**MATERIAL SUPPLIED**
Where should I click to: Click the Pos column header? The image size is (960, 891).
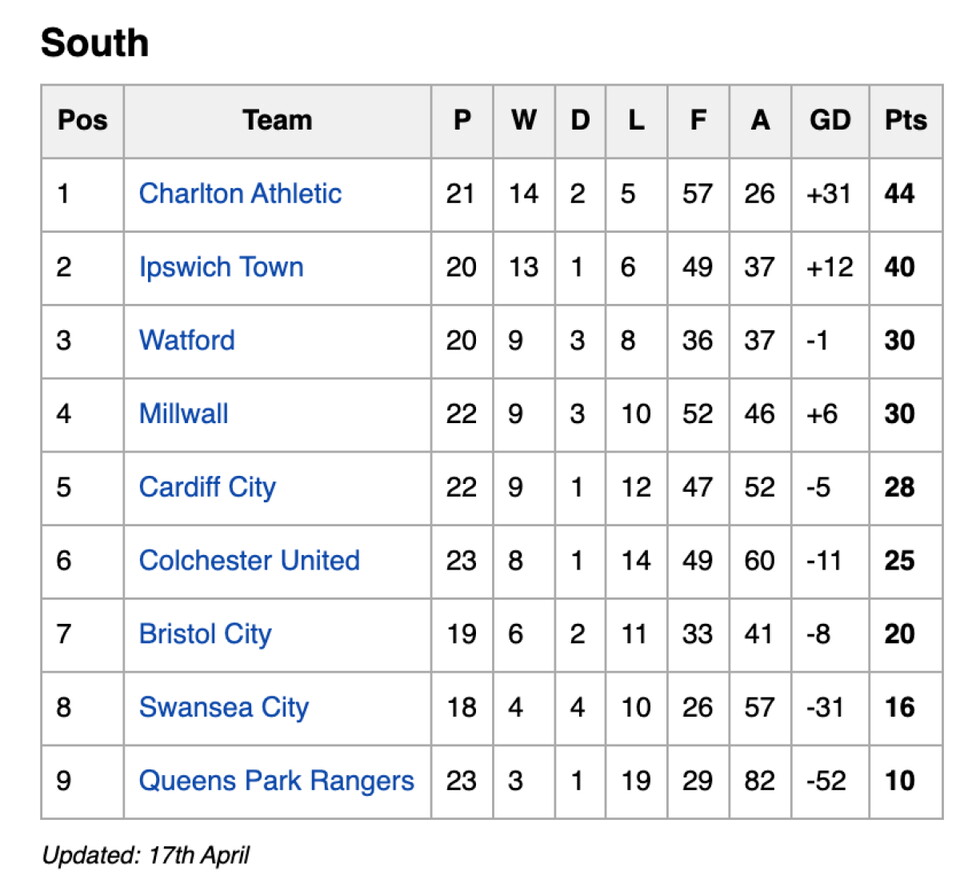click(82, 121)
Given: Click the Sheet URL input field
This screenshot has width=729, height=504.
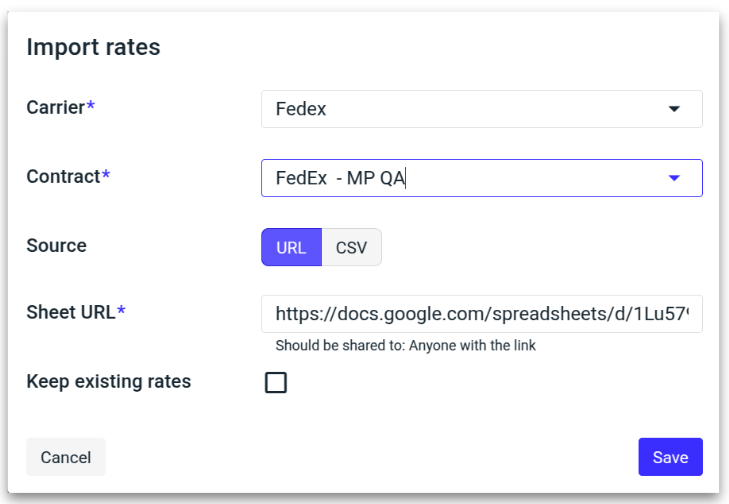Looking at the screenshot, I should 481,313.
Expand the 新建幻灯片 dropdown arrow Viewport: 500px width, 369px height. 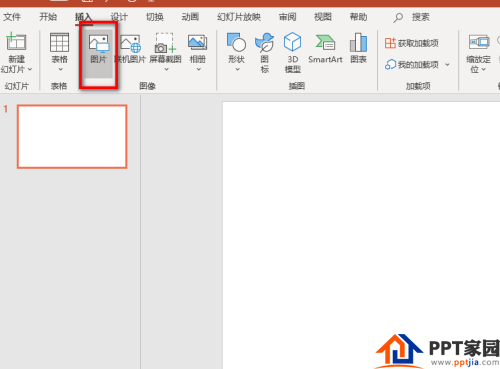[x=30, y=69]

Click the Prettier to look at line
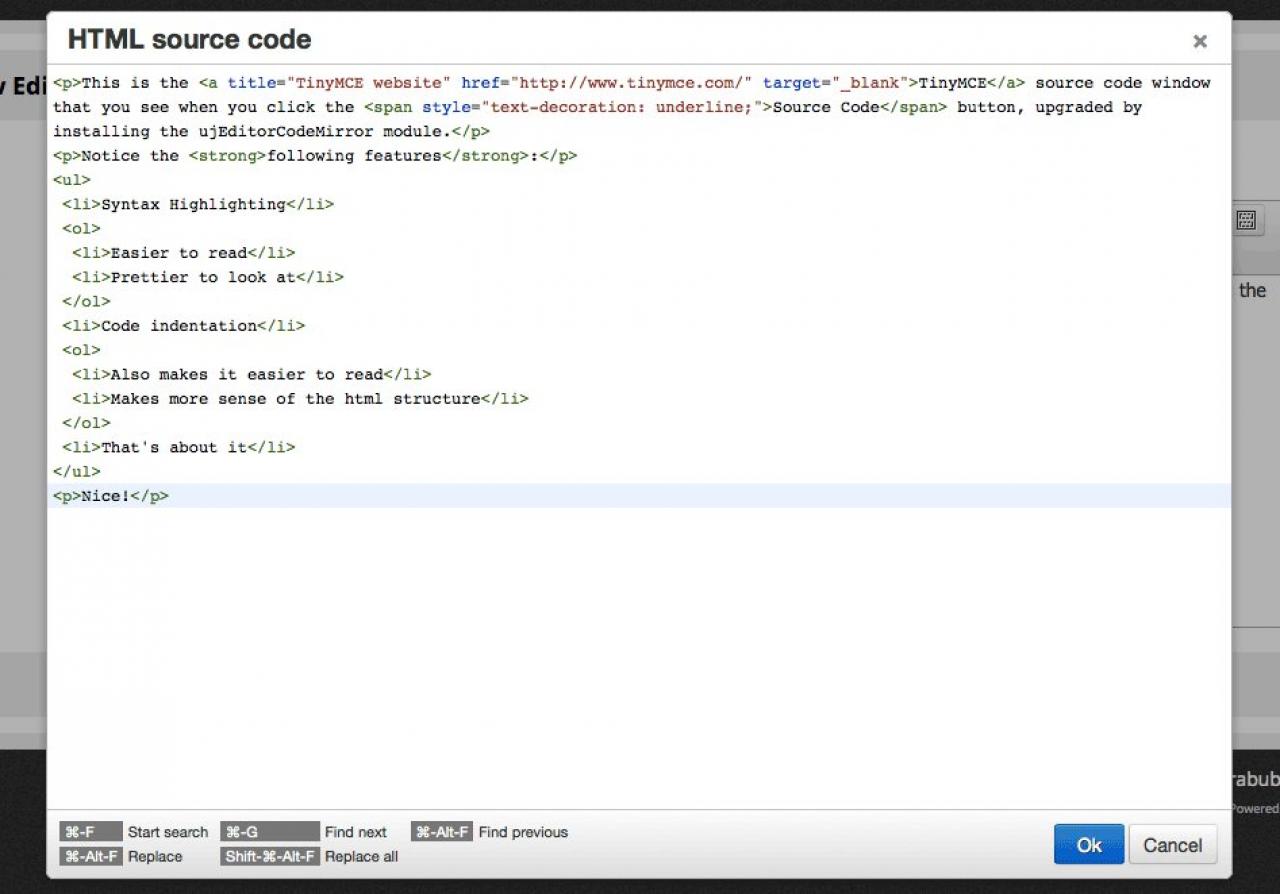click(x=207, y=277)
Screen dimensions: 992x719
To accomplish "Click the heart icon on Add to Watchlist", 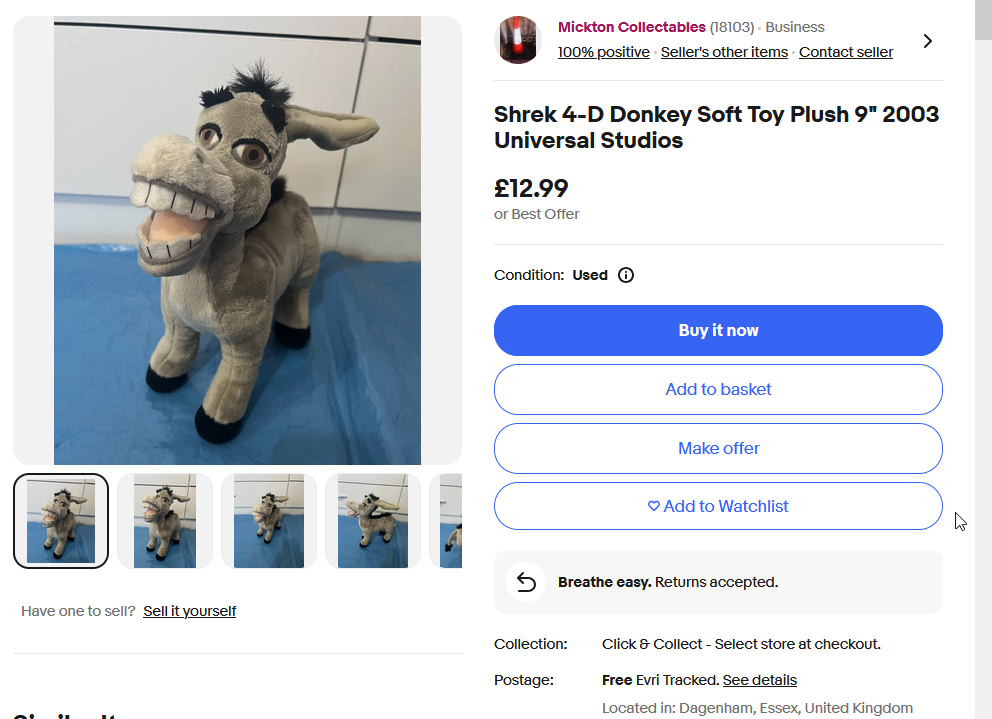I will tap(654, 506).
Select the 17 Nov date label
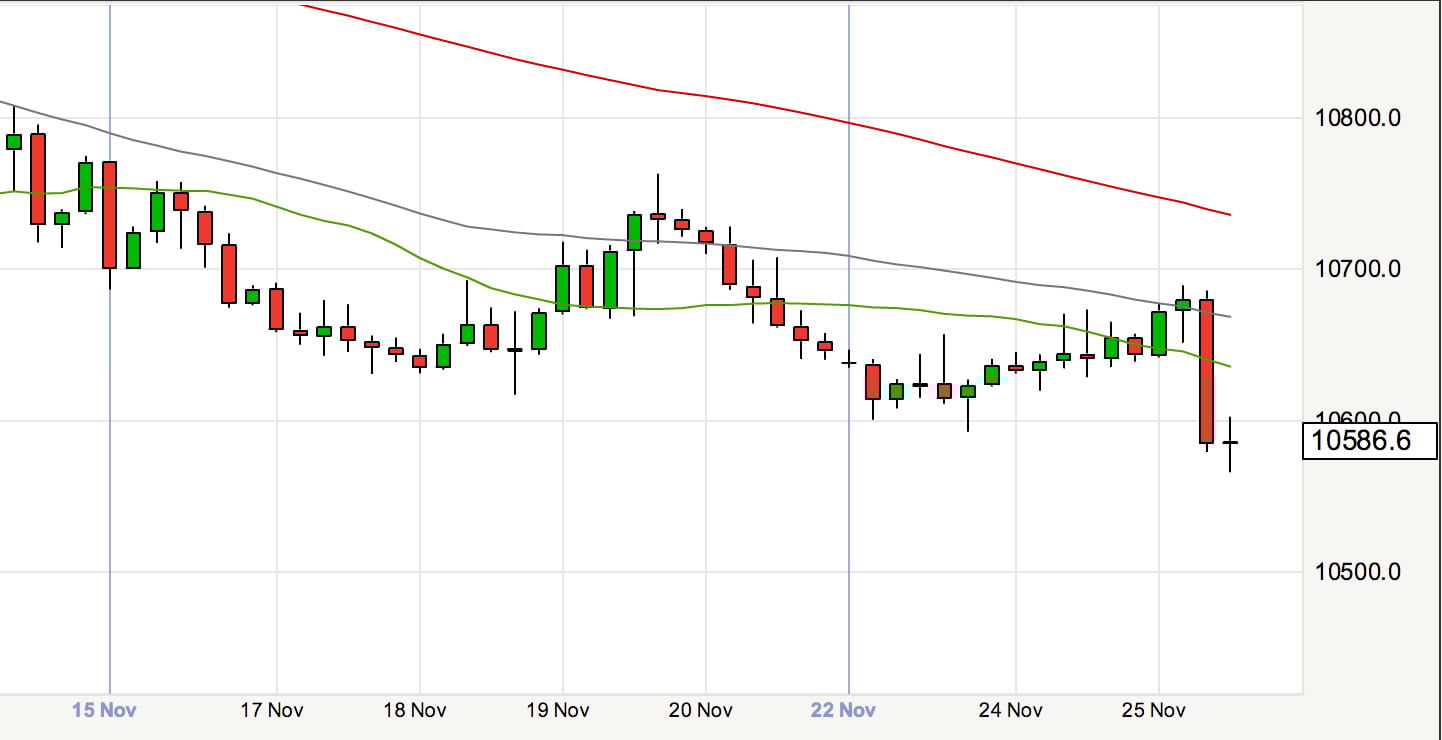1442x740 pixels. pyautogui.click(x=272, y=711)
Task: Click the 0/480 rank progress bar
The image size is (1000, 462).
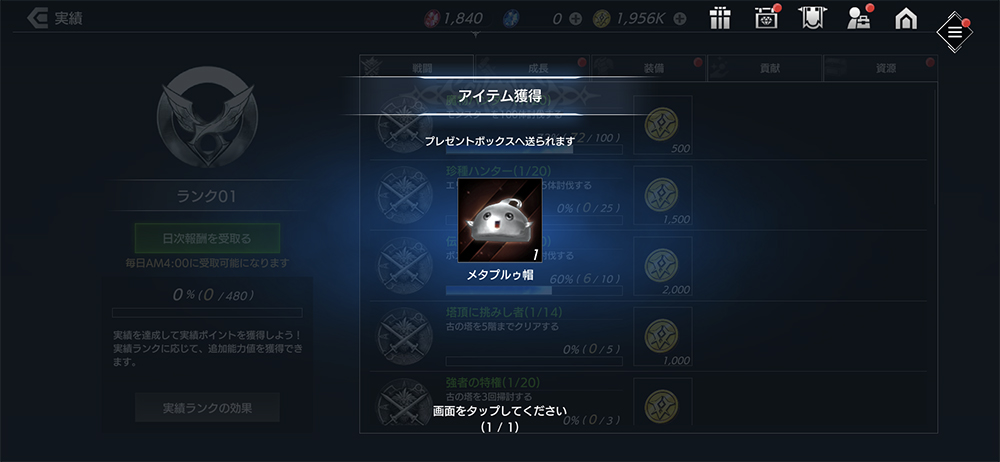Action: [207, 313]
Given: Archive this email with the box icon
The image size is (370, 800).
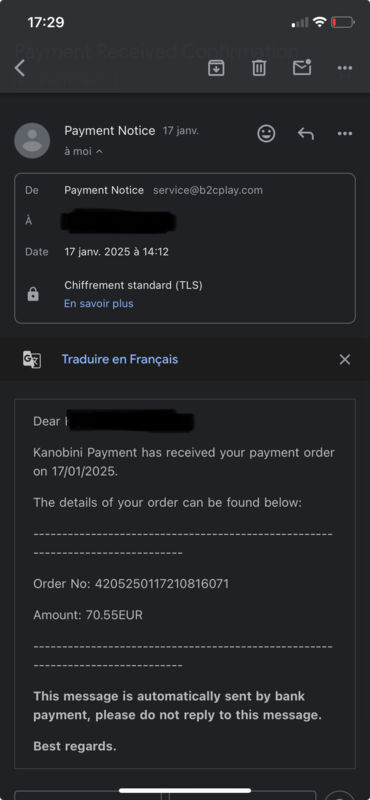Looking at the screenshot, I should point(216,67).
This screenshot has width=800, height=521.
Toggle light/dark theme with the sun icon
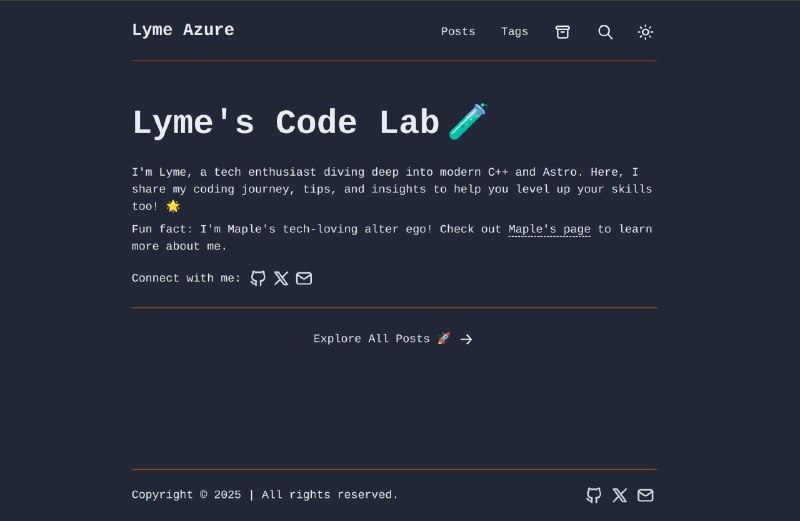(646, 32)
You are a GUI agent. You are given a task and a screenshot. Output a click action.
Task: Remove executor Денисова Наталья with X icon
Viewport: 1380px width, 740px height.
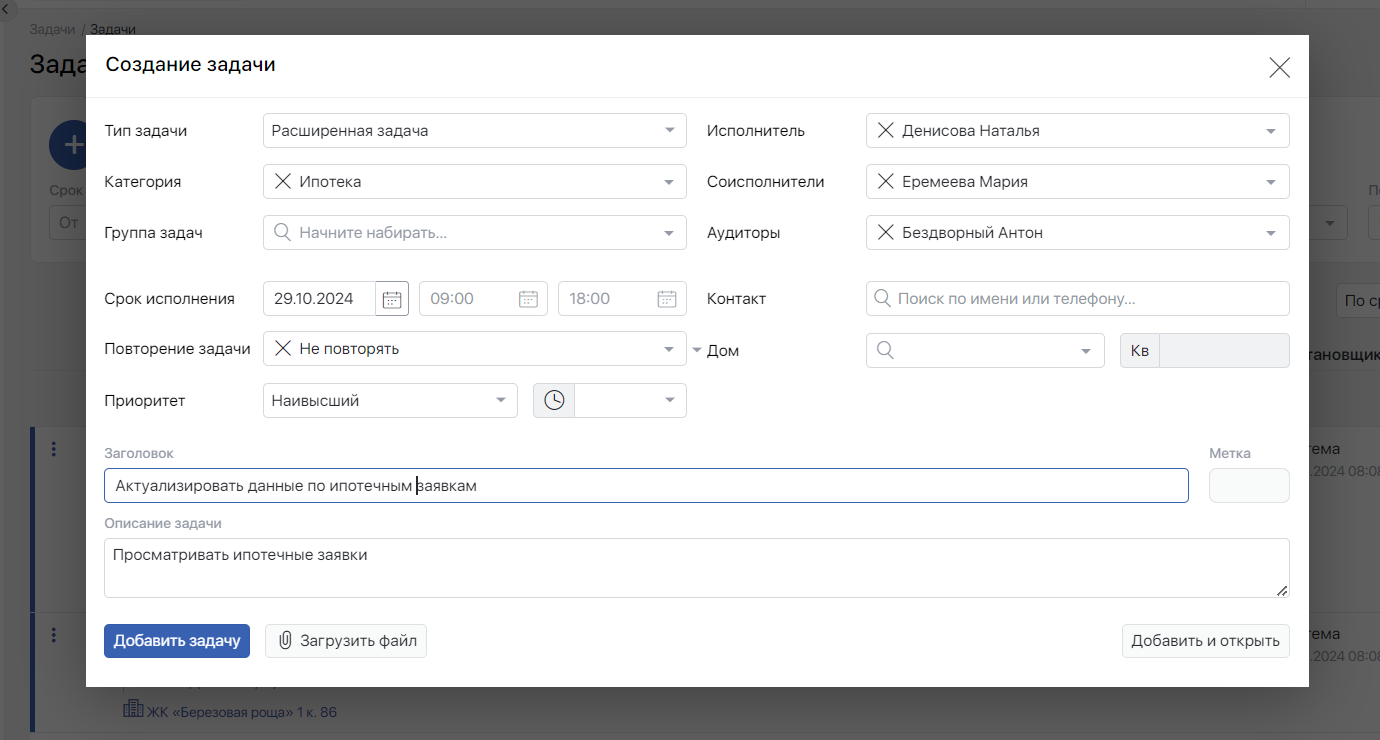click(885, 130)
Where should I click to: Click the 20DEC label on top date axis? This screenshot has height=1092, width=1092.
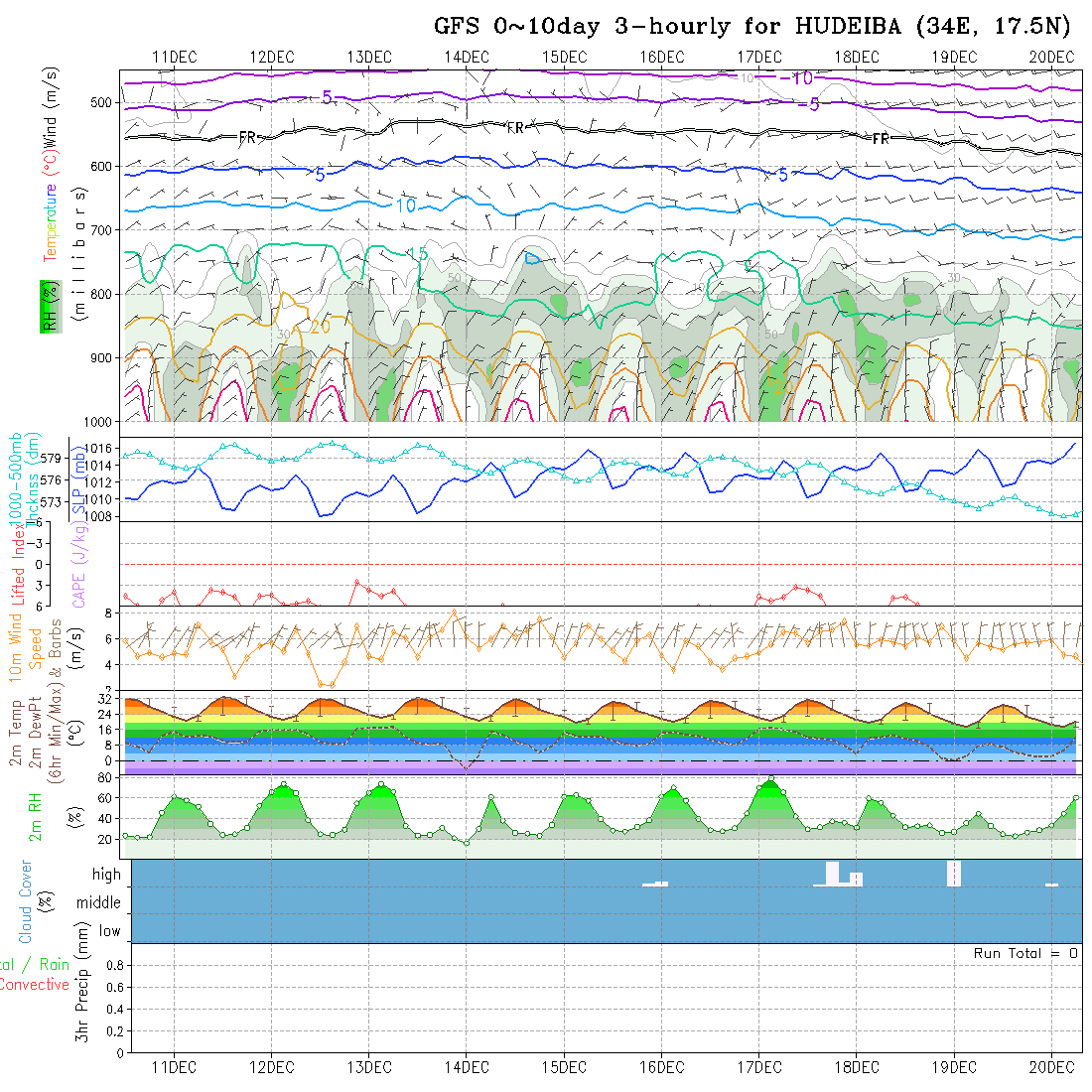(x=1050, y=57)
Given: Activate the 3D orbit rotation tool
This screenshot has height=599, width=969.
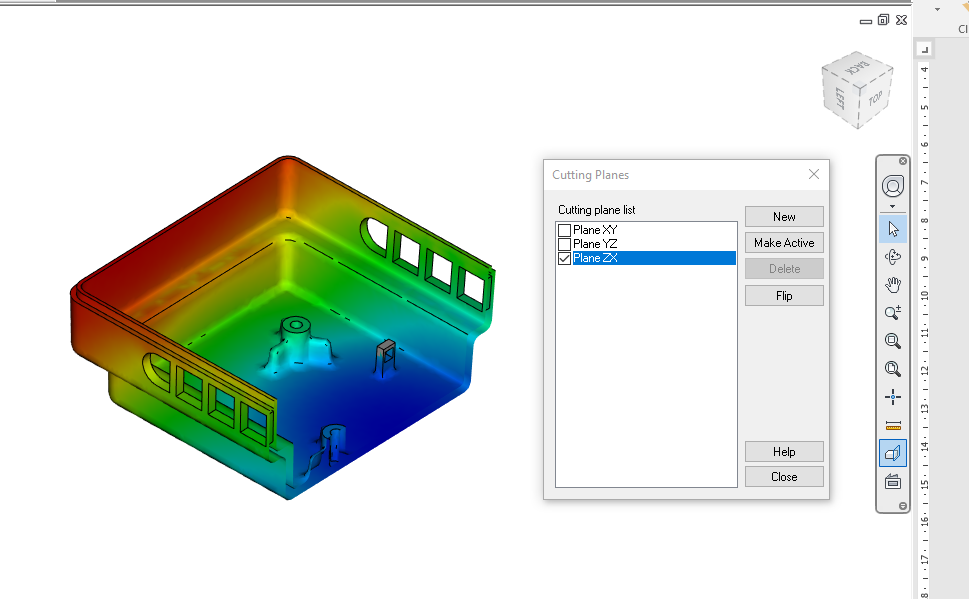Looking at the screenshot, I should click(893, 256).
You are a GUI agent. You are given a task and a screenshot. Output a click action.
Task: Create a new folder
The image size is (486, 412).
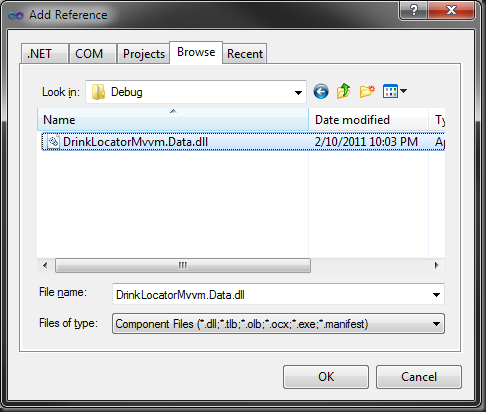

**TASK STATEMENT**
Pick out each line in the records above that contains the string "image". Case counts, so only lines with that exact capitalization qualify.

**EXPECTED OUTPUT**
Where should I click to: Click the Pos column header? The image size is (960, 891).
The image size is (1000, 462).
The image size is (370, 800).
The image size is (486, 412).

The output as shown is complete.